Differentiating opioids by their pupillary effects in the rat

Abstract

Pupillary effects of several opioids were examined as part of a broader in vivo study of multiple opioid receptors in the rat. Agonist activity, stereospecificity, and naloxone sensitivity were determined by methadone (Me), ethylketocyclazocine (EK), and N-allylnormetazocine (SKF 10, 047), selected for their purportedly predominant actions at μ, κ, and σ receptors, respectively. After an acute, subcutaneous injection of each drug, pupil area and fluctuations in pupil size were measured by means of an infrared video pupillometer on line with a microcomputer data processing and storage system. Despite differences in the magnitude of the response, each opioid tested produced an increase in pupil size which was stereospecific, independent of behavioral responses to the drugs and, for 1 -Me and 1 -SKF 10, 047, dose-related.
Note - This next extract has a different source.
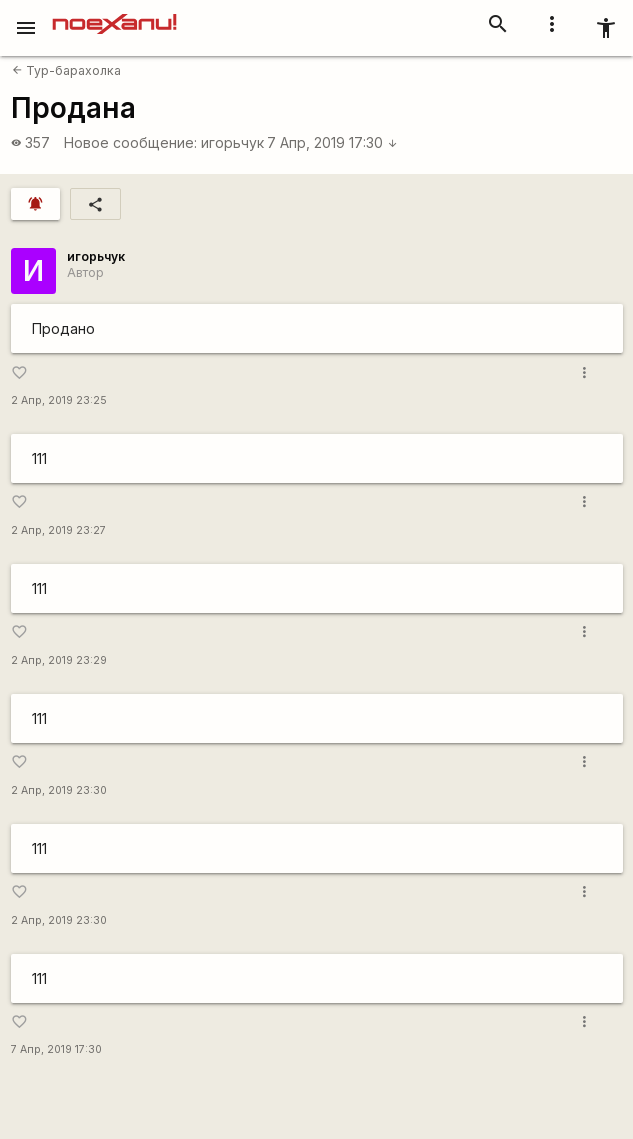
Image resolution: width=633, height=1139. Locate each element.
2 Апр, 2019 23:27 (58, 530)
Other differences among the opioids were found in their ability to induce fluctuations ( 1 -Me and 1 -EK) and a pendular nystagmus ( 1 -SKF 10, 047 only), and in their sensitivity to naloxone. Although 1.0 mg/kg naloxone completely reversed 1 -Me-induced mydriasis, 10 mg/kg was needed to reverse 1 -EK, and this dose only partially antagonized 1 -SKF 10, 047. These characteristic patterns of pupillary responses to opioids in terms of agonist activities and naloxone sensitivities indicate that the different opioid receptor types subserve different functions with respect to pupillary control.